**** Given records ****
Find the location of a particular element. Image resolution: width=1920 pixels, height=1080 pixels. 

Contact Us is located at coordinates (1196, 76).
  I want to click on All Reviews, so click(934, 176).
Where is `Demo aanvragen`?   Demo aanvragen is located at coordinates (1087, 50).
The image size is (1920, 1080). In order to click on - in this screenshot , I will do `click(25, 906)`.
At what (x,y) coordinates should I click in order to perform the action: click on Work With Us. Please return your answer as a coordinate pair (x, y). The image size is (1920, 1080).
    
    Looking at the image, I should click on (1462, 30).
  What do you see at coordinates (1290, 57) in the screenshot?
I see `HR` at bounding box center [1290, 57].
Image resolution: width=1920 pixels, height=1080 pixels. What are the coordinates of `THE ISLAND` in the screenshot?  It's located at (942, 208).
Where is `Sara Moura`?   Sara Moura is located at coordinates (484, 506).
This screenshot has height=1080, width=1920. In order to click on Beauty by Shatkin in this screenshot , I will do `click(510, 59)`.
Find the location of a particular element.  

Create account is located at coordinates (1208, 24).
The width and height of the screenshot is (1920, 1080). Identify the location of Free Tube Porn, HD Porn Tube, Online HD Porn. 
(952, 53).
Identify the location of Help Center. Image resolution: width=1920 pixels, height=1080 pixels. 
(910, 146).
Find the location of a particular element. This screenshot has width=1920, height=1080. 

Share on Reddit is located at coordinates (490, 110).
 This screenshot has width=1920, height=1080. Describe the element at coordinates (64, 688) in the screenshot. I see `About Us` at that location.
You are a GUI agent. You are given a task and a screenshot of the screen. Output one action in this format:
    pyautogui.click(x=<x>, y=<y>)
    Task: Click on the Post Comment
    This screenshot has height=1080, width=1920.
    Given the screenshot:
****
The request — Locate each line of the data above that contains the word "Find", and copy those lines.

The answer —
Find the location of a particular element. Image resolution: width=1920 pixels, height=1080 pixels. 
Find the location of a particular element.  
Find the location of a particular element. This screenshot has width=1920, height=1080. 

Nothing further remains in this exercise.